World’s biggest game of Tetris uses 2,000 drones in eSports final – Bundlezy

World’s biggest game of Tetris uses 2,000 drones in eSports final

Fehmi Atalar of Turkey celebrates at the Red Bull Tetris World Final in Dubai, UAE on December 13, 2025. // Dean Treml / Red Bull Content Pool // SI202512130253 // Usage for editorial use only //
Fehmi Atalar becomes the Tetris world master (www.redbullmediahouse.com)

GameCentral meets Tetris creator Alexey Pajitnov and Henk Rogers at the Red Bull Tetris World Final, as they explain why ‘Tetris is always going to be here’.

There are few games in the world quite as stubbornly immortal as Tetris. For more than four decades, those falling tetrominoes have quietly lodged themselves into our collective consciousness, slipping into everything from handheld consoles to mobile phones. In the early 1990s it was the only arcade game at the Mexican bar I hung out at, and the jolly Russian theme tune was the soundtrack to my misspent youth. But despite its simplicity, or perhaps because of it, Tetris remains endlessly compelling, while constantly reinventing itself.

This weekend saw one of its most dramatic reincarnations yet, at the Red Bull Tetris World Final, staged at the huge and glittering Dubai Frame, which dwarfs the landscape of the Saudi city. It saw competitors from 60 countries battle for block-based supremacy, under a sky filled with thousands of choreographed drones for the biggest live competition of Tetris ever.
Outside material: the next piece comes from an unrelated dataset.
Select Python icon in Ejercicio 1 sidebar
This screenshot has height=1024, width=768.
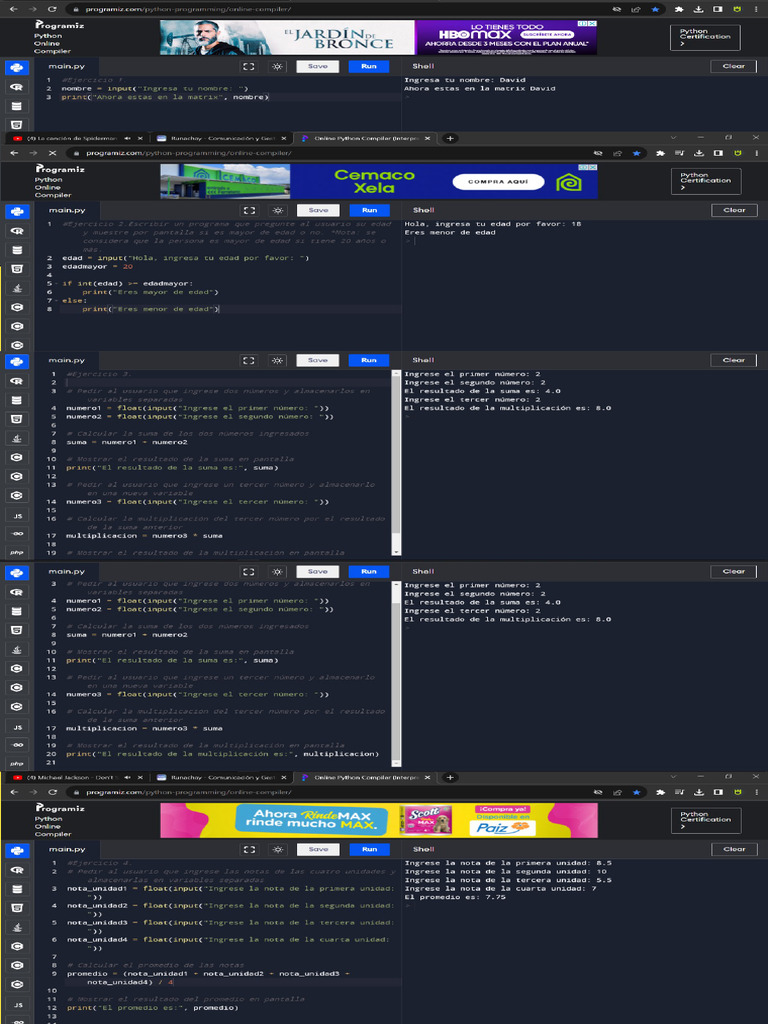point(17,68)

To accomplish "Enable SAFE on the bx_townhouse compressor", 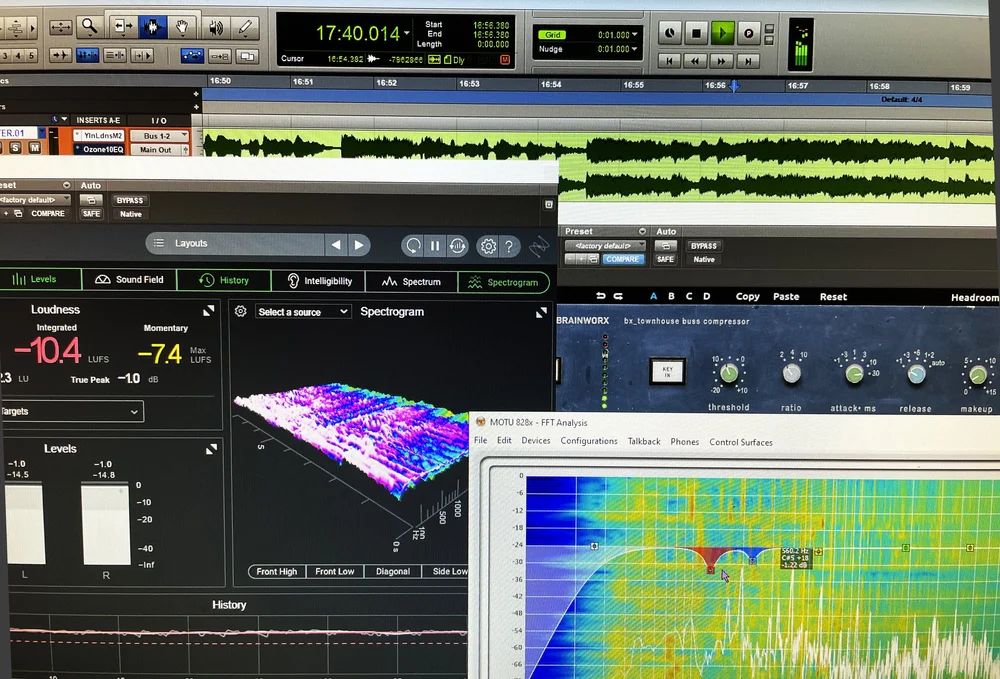I will click(667, 258).
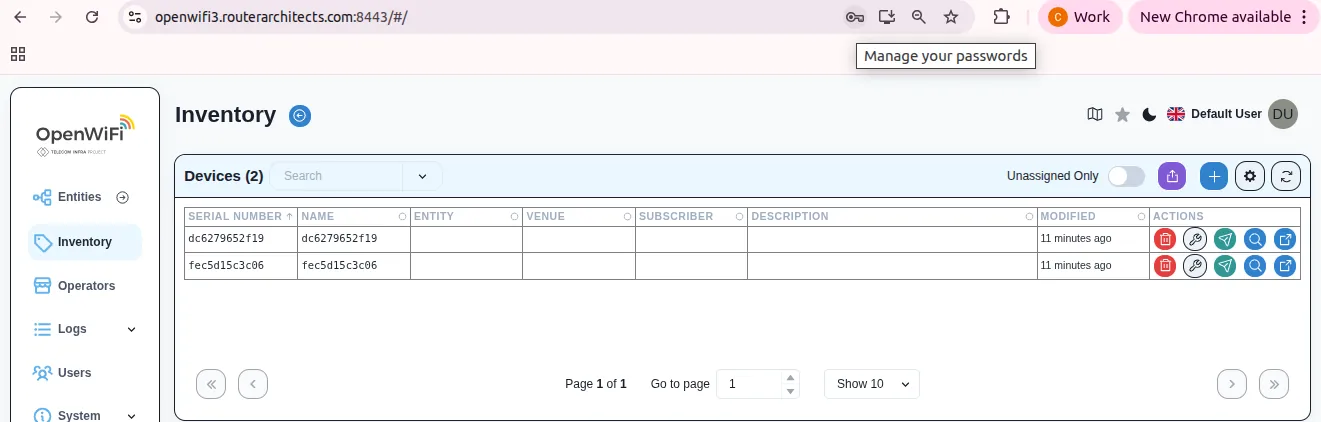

It’s a far cry, and a completely different climate, from where the game began. Tetris was born in 1984, in a Soviet computing lab, when Alexey Pajitnov transformed a pentomino puzzle into a hypnotic cascade of falling blocks. The game spread with viral intensity, leaping across borders long before digital distribution existed. It made the Game Boy a global phenomenon. It became a shorthand for order, chaos, and obsession, and it’s now a cultural artefact as much as it is a video game.

Like all cultural artefacts worth their salt, Tetris has refused to stay still. I spoke to Pajitnov at the event, about how the game came about and its evolution.

‘So in Russia, in the Soviet Union of the time, we didn’t have too much entertainment. So board games were a big part of our kind of entertainment. I’m not good at chess, but I’m okay with checkers and other small games, traditional small games. And I still feel board games are very important for young people’s education and elevation. I’m serious about that. But as far as computer game is concerned, I didn’t see a lot back then.

‘Later on, I was absolutely obsessed with the game called Lode Runner. It was my favourite for four decades. I say it’s my number one game, absolutely number one. And I put together several of my own games, because I was into puzzles, but Tetris was my first real-time game.’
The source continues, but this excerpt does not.